Twitter est bloqué en Turquie sur décision du chef du gouvernement. Notre correspondante à Istanbul a vite trouvé la parade comme de nombreux twittos turcs. L'oiseau bleu gazouille de plus belle à Istanbul et Erdogan est le seul à y laisser des plumes.

Il est 8 heures ce matin. Comme tous les jours, je parcours la toile pour suivre l’actualité. Les journaux en ligne, la chaine de télévision CNN Türk et Facebook sont mes priorités car en Turquie Facebook est une précieuse source d’information. Après le réseau social je tente comme d'habitude de me connecter à Twitter. Je manie que très peu les 140 signes, mais je lis les messages des autres avec beaucoup d’attention, autre source d'information essentielle en Turquie. En vain. C’est ainsi que j’ai découvert avec un brin de stupéfaction que le gouvernement avait tenu parole et mis l’oiseau bleu dans sa cage.

La veille, au cours d’un rassemblement électoral, le premier ministre turc Recep Tayyip Erdoğan, avait menacé de "supprimer Twitter" invoquant des raisons de "sécurité nationale". Quelques semaines auparavant, il avait tenu les mêmes propos en incluant Facebook et Youtube.
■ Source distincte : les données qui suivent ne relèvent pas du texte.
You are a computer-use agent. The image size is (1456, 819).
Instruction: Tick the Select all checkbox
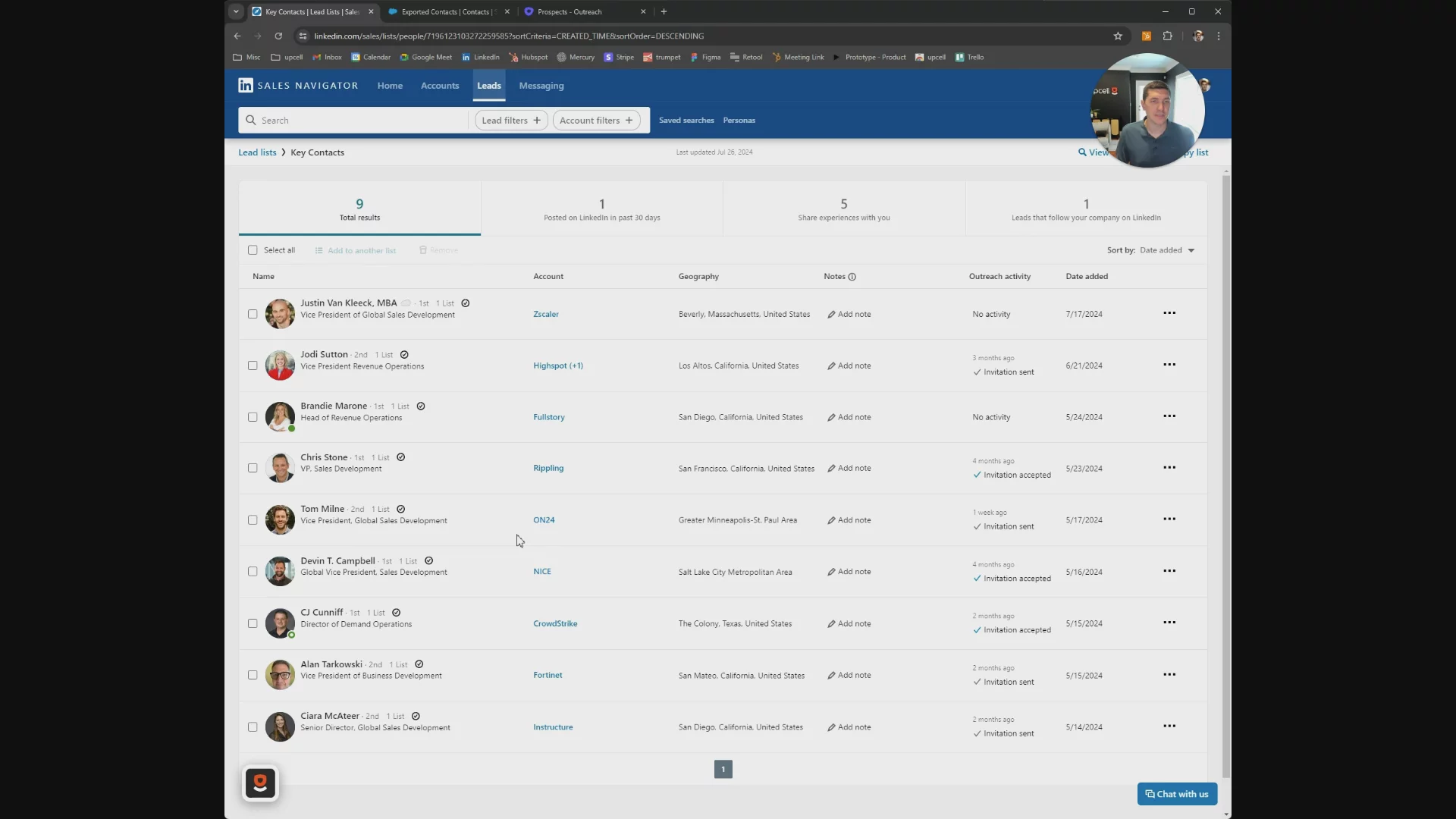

Ce qu’il faut comprendre par "sécurité nationale", ce sont en fait les nombreuses vidéos et écoutes téléphoniques distillées chaque jour sur internet mettant directement en cause le premier ministre dans les affaires de corruption. Mais malgré la nouvelle loi renforçant le contrôle d’internet par le gouvernement, il était difficile d’imaginer que Twitter serait le premier condamné. 

Les twittos ont immédiatement poussés des cris d’orfraie sur Facebook. Et comme chaque révolte connait son symbole, les internautes ont tout de suite réagi, non sans humour, à cette surprise matinale, en détournant le logo du média social.

Le site Twitter a immédiatement proposé une alternative, celle de twitter via SMS. Pour les plus calés en informatique, il est aussi possible d’accéder au média social via un VPN (un réseau privé virtuel).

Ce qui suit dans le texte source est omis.